Task material START

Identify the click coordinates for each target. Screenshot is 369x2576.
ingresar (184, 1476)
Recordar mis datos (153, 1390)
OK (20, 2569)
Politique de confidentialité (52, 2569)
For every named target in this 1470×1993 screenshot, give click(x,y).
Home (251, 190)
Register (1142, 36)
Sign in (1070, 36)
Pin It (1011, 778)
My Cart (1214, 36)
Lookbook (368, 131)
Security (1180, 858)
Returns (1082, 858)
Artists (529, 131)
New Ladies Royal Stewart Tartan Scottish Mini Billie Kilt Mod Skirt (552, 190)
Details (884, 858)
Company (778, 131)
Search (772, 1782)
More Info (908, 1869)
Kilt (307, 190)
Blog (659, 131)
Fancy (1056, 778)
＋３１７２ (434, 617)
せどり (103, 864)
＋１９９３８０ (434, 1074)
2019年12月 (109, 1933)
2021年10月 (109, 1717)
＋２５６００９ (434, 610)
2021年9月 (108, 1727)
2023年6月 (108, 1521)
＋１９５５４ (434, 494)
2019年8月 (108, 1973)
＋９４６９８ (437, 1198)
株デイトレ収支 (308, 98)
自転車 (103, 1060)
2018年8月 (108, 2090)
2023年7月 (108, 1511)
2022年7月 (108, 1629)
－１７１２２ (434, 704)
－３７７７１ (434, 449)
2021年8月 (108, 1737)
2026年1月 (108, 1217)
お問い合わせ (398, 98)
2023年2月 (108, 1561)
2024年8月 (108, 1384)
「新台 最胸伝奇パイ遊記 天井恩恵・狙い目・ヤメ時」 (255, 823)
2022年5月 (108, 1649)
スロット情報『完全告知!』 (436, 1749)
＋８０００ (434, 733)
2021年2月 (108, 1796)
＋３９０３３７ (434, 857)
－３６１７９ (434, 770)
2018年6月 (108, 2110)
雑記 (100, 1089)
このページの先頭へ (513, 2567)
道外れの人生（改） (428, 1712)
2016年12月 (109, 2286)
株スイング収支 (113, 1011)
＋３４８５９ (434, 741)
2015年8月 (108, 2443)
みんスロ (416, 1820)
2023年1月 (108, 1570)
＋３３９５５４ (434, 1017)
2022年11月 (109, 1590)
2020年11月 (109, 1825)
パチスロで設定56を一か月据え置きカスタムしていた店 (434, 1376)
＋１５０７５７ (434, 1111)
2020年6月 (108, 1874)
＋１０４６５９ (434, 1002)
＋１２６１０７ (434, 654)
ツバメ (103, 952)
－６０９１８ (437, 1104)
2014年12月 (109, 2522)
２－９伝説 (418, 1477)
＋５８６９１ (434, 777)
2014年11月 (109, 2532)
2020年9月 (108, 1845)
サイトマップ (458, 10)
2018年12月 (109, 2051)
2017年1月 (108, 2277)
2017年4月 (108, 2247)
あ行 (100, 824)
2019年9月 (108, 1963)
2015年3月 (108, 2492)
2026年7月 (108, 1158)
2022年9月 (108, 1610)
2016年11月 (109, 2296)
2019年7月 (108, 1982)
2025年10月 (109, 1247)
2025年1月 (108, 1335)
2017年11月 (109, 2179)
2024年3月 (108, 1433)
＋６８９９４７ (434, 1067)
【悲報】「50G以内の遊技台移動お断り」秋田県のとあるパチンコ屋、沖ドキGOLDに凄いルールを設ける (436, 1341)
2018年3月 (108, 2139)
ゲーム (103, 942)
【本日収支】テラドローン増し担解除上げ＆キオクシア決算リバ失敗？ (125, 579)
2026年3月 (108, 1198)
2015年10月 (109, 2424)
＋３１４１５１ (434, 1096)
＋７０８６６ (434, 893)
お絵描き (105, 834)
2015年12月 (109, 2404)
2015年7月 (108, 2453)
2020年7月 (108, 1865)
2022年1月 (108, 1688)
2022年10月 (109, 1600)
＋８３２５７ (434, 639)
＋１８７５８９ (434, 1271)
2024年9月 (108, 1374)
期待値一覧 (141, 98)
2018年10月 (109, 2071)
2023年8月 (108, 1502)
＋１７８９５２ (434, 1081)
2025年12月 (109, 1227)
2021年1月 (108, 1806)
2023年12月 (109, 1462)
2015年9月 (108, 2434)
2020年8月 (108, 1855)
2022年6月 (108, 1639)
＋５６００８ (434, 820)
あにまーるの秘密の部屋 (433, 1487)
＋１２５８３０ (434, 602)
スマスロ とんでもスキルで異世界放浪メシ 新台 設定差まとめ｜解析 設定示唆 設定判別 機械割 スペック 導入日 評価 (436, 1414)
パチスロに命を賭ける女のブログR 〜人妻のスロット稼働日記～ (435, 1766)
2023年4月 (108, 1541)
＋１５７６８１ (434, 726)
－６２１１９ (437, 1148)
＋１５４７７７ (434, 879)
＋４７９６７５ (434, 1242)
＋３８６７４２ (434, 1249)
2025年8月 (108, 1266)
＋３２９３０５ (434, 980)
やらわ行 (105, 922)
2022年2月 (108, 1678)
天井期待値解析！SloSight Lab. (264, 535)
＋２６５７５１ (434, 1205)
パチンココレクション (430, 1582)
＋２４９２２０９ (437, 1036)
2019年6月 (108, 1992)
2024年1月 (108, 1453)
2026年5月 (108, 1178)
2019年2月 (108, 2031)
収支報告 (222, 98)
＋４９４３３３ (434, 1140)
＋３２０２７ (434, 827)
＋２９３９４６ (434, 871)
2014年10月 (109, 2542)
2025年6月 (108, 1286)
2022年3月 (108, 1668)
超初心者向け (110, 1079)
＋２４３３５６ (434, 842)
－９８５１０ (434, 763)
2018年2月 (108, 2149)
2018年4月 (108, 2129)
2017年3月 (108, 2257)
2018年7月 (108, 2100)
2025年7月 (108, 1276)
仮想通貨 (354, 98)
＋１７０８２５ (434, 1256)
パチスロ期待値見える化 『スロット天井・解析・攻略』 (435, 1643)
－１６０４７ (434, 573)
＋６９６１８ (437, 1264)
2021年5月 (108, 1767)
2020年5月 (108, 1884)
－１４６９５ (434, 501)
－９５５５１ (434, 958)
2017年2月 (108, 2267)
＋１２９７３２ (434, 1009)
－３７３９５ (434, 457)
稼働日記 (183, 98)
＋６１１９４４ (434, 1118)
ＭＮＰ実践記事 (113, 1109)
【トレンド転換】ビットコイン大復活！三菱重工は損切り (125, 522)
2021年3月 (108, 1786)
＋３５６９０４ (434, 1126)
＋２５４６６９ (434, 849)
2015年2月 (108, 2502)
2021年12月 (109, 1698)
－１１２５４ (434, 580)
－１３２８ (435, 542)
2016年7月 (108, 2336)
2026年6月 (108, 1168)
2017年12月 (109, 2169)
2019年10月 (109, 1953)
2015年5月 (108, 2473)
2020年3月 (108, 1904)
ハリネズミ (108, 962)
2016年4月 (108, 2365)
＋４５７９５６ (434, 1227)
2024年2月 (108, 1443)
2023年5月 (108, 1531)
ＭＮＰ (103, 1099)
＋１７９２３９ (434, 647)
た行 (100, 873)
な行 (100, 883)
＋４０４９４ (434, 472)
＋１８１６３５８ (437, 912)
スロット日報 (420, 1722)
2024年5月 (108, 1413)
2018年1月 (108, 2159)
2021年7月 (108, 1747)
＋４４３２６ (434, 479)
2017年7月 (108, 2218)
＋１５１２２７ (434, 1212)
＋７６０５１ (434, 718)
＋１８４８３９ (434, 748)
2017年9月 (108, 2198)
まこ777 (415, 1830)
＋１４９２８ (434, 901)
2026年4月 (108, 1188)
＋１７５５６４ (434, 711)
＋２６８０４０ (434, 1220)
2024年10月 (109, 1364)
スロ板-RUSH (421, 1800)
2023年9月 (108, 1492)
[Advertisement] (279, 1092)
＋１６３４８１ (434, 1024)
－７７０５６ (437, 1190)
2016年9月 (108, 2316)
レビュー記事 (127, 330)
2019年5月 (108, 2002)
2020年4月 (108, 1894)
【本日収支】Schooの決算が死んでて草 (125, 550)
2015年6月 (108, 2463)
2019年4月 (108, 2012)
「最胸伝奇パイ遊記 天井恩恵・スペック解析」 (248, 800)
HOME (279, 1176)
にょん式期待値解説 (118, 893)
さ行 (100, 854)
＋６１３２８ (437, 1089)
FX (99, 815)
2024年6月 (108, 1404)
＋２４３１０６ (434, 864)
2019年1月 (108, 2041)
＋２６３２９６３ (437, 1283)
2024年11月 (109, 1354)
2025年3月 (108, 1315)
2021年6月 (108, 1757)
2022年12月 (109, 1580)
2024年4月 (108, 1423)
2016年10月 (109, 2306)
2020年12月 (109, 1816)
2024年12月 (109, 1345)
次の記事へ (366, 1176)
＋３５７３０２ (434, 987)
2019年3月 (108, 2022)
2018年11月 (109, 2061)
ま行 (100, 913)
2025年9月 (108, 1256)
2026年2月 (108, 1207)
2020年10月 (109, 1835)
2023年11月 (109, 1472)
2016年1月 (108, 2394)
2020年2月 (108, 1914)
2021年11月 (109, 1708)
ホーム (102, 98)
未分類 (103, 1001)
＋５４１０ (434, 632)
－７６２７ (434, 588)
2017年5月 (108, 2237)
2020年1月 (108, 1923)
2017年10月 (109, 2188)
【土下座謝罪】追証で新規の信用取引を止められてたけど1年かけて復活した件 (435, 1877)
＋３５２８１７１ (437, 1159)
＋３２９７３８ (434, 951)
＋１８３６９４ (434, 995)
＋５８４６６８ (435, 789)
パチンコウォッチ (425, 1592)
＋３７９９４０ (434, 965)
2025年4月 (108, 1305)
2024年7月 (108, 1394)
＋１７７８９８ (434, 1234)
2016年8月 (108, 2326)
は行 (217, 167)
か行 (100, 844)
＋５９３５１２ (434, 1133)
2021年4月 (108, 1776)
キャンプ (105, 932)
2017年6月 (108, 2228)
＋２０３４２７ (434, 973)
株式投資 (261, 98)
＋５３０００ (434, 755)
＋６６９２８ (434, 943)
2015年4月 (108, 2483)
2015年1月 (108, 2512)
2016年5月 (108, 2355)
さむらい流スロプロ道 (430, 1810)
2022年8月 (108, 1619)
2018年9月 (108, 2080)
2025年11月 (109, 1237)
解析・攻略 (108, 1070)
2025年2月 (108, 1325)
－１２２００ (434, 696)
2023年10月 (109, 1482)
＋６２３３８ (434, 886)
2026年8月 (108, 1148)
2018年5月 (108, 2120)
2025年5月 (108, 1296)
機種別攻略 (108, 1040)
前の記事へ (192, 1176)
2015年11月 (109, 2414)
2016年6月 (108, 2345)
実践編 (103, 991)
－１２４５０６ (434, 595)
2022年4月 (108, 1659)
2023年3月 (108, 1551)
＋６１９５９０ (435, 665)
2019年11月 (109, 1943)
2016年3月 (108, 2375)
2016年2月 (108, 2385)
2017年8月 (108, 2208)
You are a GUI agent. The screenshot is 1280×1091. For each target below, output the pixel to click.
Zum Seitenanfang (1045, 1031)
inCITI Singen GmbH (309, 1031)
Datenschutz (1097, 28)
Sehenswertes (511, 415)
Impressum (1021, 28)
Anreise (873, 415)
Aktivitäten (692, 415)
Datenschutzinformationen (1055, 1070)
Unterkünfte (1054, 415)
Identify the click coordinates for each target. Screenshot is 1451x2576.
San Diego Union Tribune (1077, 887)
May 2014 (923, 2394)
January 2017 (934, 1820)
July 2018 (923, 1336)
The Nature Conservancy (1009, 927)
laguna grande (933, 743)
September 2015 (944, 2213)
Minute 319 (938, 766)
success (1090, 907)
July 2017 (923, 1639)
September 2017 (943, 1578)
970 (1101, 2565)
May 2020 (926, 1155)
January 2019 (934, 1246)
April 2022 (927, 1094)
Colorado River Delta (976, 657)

Task material END

## What is required:
Please reply with an exact copy of the lines above, starting at the first and ending at the line that holds "Home (251, 190)".

## Expected output:
Identify the click coordinates for each target. Screenshot is 369x2576.
ingresar (184, 1476)
Recordar mis datos (153, 1390)
OK (20, 2569)
Politique de confidentialité (52, 2569)
For every named target in this 1470×1993 screenshot, give click(x,y).
Home (251, 190)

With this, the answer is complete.